Sath siri akal (Punjabi greeting),
I arrived in Amritsar yesterday morning after a 12 hour train ride from Dehradun that proved to be quite the experience and quite the test of my compassion.
Amritsar has been incredible, and very, very hot! Yesterday’s high was 104. To put that into perspective for some you, although the high was only 104, it felt like it was 119 outside with the humidity and lack of wind factored in to the equation. By 9AM it was already 93 and it was still 97 at 9PM. This is probably the hottest weather I’ve ever encountered in my lifetime, far hotter than Mexico or the Caribbean. The heat has been so intense that I adjusted my schedule here significantly, waking up around 4AM and going out until about 10AM and then returning to the hotel for the afternoon and going back out again around 6PM.
My first day here was pretty intense and I accomplished a lot. I went to the Golden Temple, which was built by the fourth Sikh Guru Ram Das in the late 1500’s and is considered the most holy of Sikh sites, in the morning for about an hour, but did not venture inside as the crowd was almost three hours deep. I tooled around the city after lunch and later went to the India / Pakistani border and watched the rather theatrical but very cool “closing of the border” ceremony.
What a great city filled with beautiful sights and very friendly people. I have been at an almost celebrity status during my stay as many Punjabis will stop me to ask for one “snap”, wishing to have their picture taken with me. This morning I woke up early and walked the streets for about an hour, taking in the morning sights and sounds of people starting their day and then walked over to the Jallianwalla Bagh Massacre Memorial, where on Sunday April 13th 1919 Brig. Gen. Reginald Dyer opened fire on an unarmed group of Indians in a public garden killing between 800 – 1300 unarmed men, women, and children. Government estimates put the number of those killed to be at only 300. More than half of those killed were Sikhs.

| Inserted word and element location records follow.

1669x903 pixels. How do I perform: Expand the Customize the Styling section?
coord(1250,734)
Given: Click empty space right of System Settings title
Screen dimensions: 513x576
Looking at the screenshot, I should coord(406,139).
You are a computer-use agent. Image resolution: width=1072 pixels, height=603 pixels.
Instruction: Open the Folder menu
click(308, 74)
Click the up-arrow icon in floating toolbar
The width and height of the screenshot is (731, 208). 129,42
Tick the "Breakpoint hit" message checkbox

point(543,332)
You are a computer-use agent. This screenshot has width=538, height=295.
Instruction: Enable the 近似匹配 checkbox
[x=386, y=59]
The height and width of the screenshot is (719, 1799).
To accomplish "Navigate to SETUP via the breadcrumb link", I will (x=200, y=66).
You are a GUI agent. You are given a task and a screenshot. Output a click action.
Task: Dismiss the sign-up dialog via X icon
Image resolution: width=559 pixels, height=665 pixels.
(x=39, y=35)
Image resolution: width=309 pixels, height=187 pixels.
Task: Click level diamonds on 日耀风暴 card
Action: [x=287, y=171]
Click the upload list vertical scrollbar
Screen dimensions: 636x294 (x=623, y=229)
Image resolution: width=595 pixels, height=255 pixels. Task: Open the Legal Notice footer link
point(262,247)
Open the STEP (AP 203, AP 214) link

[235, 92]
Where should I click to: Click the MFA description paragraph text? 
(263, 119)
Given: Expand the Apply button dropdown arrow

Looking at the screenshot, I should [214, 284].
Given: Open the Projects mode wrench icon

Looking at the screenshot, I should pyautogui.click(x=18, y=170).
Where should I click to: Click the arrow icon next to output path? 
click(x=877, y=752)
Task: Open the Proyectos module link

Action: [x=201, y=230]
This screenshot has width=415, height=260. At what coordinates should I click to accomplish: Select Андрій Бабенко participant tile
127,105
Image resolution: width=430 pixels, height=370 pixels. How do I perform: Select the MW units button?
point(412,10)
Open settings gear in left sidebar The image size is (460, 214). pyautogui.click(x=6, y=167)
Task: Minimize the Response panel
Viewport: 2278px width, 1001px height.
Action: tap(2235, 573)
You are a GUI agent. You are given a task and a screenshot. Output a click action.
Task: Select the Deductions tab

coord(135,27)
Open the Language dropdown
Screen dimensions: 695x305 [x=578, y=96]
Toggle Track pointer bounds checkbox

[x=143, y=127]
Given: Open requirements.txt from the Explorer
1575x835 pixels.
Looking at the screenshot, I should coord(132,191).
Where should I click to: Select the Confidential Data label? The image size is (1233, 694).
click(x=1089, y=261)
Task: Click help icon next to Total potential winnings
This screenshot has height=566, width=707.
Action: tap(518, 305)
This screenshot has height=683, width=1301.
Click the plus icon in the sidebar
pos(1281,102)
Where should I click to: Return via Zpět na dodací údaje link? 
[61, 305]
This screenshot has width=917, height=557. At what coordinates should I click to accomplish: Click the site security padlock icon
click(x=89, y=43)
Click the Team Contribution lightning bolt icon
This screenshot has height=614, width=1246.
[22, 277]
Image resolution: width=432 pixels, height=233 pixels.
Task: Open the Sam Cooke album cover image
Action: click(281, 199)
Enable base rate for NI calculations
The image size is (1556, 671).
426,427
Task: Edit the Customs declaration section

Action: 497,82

Everywhere I’ve gone people are very curious about me and some will stop me to ask me where I’m from. Sikhs are such a very proud people. Proud that they live in Amritsar, home to the Golden Temple and proud to see so many foreigners coming to visit their city and temple. Ram Das’s creedo was that the Golden Temple should be a place for worship for all people everywhere, from all religions, welcoming all ethnicities, and welcoming both men and women. This was a pretty unknown practice in 17th century south Asia.
To beat the heat, I’m waking up at 3AM and will head over to the Golden Temple and pay my respects and hopefully have a shot at getting inside. After breakfast I will depart for the airport.